Although some other woman might be flattered by his protectiveness, Riley wasn’t about to trust a man who supposedly lived his life in a lab, but moved with the fluid grace of a fighter. Both he and Gary clearly carried weapons. They were up to something, and whatever it was, Riley and her mother had enough trouble of their own without needing to get involved in anyone else’s.
“Don’t be a hero,” Weston snapped at Jubal, “it won’t get you the girl.” He winked at Riley. “She’s lookin’ for a real man.”
Riley felt another small surge of anger wash over her and she whipped around to glare at Weston, but her mother laid a gentle, restraining hand on her wrist and put her head close to whisper. “Don’t bother, honey. He’s feeling like a fish out of water out here.”
Riley took a breath. At this late date, she wasn’t going to resort to violence over sexual harassment no matter how much of an ass the man was. She could ignore Don Weston until they went their separate ways.

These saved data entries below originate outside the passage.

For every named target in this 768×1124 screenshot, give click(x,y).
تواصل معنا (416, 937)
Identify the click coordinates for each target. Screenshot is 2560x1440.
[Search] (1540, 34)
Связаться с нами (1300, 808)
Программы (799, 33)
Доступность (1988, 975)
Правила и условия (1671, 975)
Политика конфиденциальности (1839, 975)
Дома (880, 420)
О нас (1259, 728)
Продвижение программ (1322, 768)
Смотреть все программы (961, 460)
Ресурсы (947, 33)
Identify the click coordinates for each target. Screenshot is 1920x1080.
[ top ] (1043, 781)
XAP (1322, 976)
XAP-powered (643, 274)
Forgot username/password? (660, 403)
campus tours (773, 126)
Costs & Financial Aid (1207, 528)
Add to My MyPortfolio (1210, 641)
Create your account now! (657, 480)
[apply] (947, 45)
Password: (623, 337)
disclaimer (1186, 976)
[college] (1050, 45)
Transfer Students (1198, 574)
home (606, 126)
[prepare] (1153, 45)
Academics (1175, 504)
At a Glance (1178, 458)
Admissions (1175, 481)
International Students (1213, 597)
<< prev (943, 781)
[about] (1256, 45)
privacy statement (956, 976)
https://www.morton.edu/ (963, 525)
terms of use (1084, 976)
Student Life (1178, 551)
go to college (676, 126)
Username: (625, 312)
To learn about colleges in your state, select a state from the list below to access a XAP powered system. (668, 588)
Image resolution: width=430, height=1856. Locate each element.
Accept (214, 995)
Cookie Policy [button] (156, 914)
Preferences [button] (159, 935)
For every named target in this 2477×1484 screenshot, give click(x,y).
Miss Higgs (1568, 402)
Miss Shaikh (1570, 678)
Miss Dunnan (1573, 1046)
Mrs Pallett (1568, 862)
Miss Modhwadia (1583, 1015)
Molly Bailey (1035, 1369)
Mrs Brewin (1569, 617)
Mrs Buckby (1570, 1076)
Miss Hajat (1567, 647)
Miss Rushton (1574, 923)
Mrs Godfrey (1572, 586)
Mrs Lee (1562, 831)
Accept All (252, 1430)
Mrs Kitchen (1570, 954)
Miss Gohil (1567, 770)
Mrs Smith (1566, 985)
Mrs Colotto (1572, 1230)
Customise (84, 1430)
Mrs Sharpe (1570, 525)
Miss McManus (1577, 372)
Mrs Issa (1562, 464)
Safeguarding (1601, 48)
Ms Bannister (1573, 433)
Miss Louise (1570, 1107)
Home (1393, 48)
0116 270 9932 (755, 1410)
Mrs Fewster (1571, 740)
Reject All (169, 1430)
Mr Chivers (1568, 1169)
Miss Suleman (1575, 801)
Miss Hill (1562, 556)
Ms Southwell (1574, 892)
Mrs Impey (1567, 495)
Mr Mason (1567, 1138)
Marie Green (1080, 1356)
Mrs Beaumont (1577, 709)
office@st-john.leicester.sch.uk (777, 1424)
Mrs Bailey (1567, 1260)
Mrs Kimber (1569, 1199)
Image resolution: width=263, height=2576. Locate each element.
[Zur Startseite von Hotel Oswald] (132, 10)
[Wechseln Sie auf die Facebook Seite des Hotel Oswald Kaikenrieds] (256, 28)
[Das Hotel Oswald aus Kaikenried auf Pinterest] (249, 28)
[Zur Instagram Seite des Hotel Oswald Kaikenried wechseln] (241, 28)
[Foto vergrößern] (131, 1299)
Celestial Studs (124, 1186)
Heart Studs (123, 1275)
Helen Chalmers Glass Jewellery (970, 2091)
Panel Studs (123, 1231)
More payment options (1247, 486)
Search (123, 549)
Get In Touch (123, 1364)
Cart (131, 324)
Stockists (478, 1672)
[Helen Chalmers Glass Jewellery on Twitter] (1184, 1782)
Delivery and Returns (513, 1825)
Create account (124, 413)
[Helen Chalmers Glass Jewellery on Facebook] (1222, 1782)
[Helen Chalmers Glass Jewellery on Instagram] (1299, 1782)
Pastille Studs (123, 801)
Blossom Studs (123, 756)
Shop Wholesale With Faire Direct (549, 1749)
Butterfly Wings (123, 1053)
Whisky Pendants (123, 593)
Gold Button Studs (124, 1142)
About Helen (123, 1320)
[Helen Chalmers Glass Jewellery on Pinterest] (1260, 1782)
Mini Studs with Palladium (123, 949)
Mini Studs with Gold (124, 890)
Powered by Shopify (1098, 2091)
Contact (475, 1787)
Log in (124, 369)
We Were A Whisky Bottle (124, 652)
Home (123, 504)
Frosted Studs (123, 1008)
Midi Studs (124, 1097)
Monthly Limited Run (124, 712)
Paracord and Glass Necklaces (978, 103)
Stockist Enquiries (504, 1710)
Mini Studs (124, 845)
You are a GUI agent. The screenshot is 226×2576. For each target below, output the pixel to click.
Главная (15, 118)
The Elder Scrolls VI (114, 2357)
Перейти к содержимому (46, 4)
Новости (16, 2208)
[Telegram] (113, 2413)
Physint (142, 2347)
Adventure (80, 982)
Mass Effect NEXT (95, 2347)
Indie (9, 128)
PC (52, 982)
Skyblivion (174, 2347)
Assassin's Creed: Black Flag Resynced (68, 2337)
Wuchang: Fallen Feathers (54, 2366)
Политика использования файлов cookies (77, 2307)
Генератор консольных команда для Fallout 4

“I thought he was supposed to be so experienced,” Riley answered her mother, her voice equally as soft. “They claim to be mining engineers who’ve traveled to the Andes countless times, but I’m betting they flew over the peaks and called that going into the rain forest. They probably don’t have anything at all to do with mining.”
Her mother gave a quick nod of agreement, warmth lighting her eyes all the same. “If they think this is bad, wait until we get into the jungle. They’ll be falling out of their hammocks and forgetting to check each morning for venomous bugs crawling into their boots.”